▶ **CONSIGNES DE L'EXERCICE**: Mettez dans une liste JSON de chaînes, à raison d'une chaîne par ligne et sans les lignes vides, les lignes du matériel ci-dessous comprises entre celle qui contient « Given: Click the 'Join Zoom Meeting' line » et la fin du matériel, bornes incluses. N'incluez pas les images dans votre réponse.

***

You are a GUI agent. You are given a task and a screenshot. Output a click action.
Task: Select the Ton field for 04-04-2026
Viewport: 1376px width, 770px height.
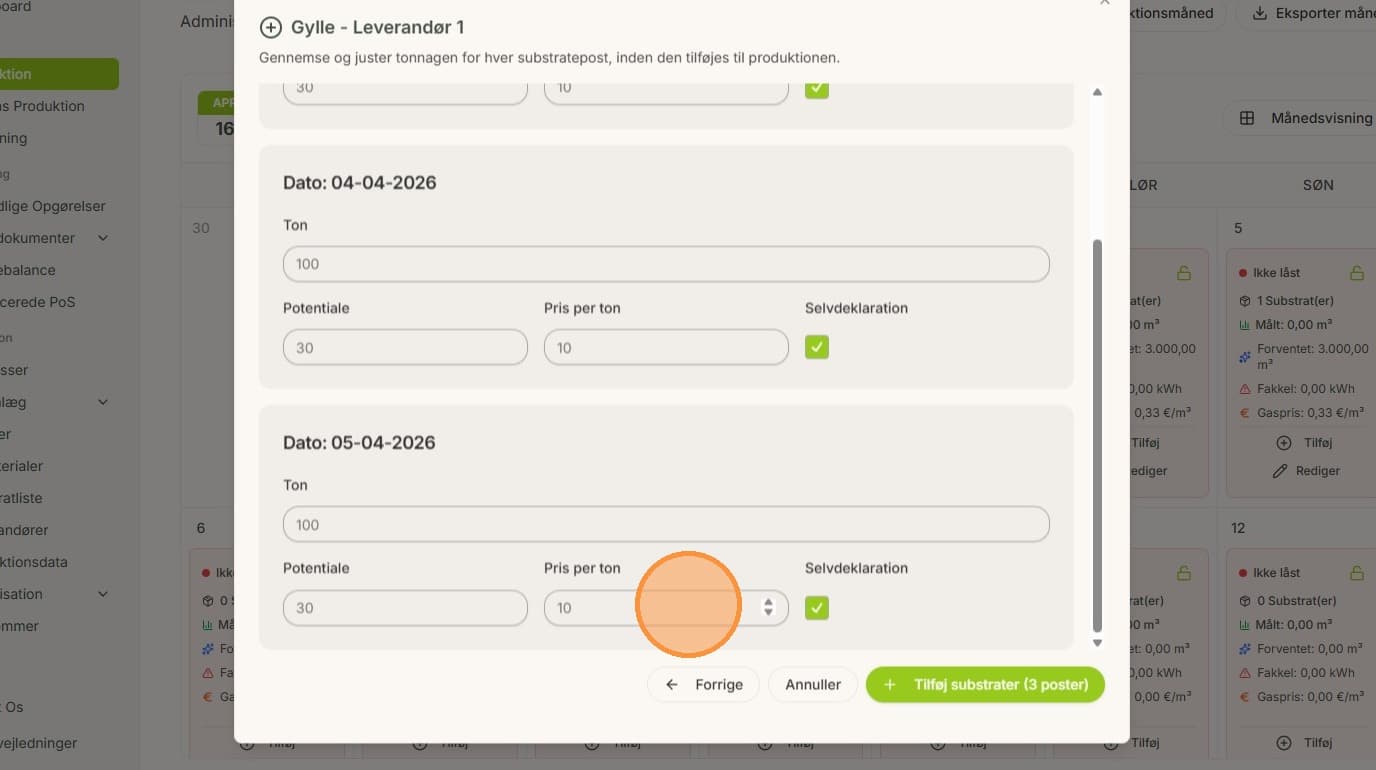666,264
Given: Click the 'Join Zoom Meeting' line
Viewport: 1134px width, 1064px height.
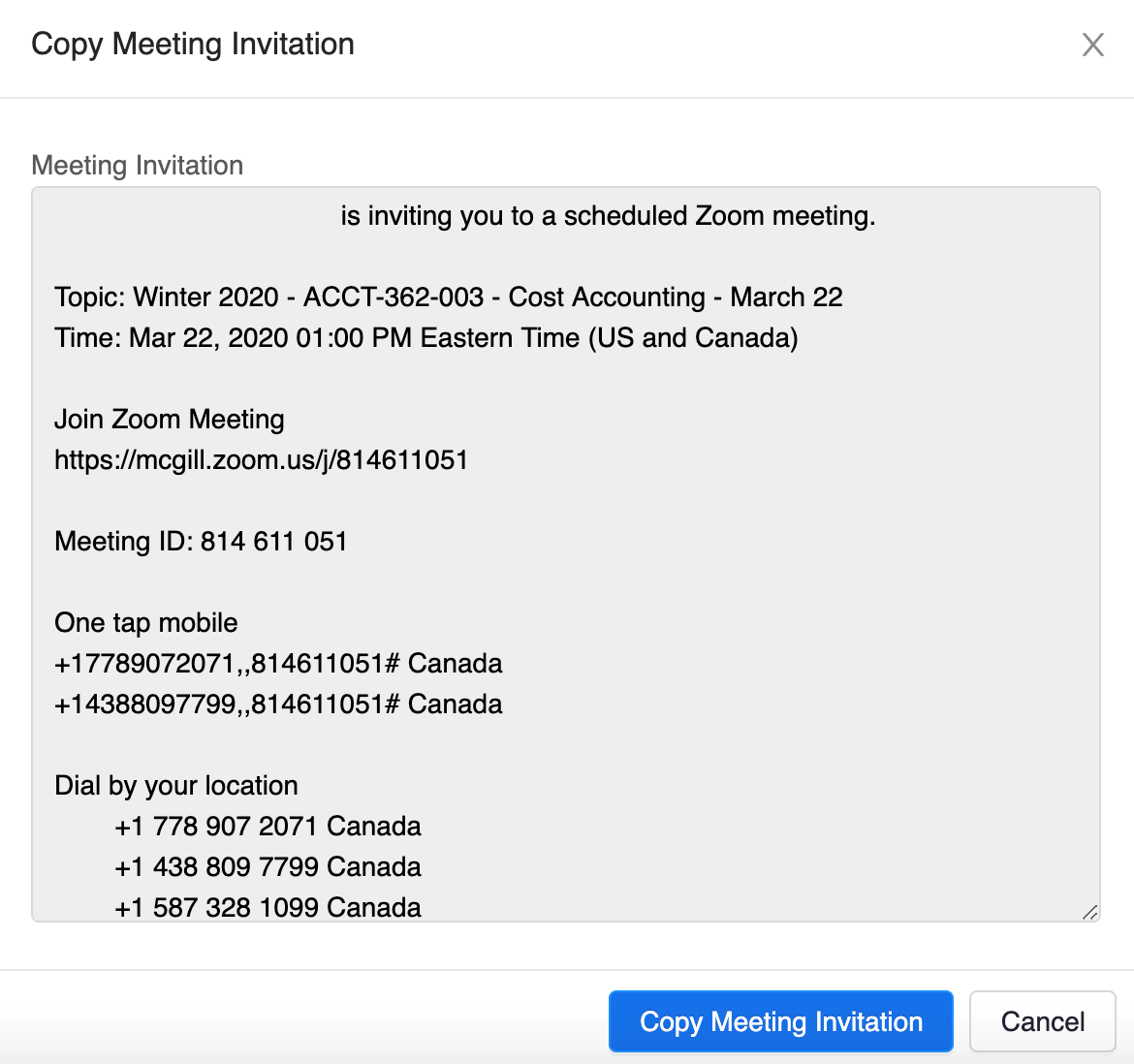Looking at the screenshot, I should click(x=169, y=420).
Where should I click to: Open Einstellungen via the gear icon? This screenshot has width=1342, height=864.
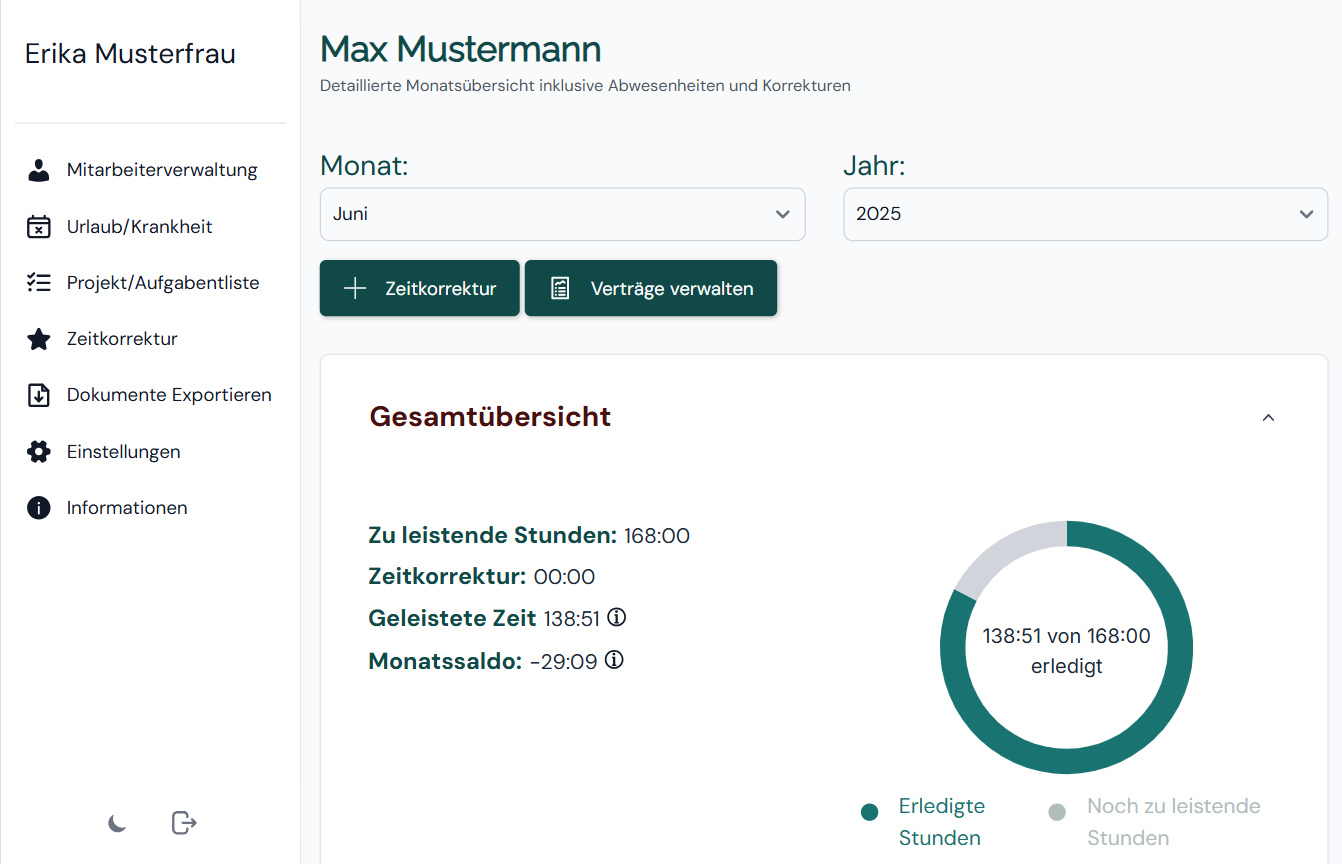pyautogui.click(x=38, y=451)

***

▶ **RÉPONSE**:
[
  "Given: Click the 'Join Zoom Meeting' line",
  "Viewport: 1134px width, 1064px height.",
  "Looking at the screenshot, I should click(x=169, y=420).",
  "Where should I click to: Open Einstellungen via the gear icon? This screenshot has width=1342, height=864.",
  "pyautogui.click(x=38, y=451)"
]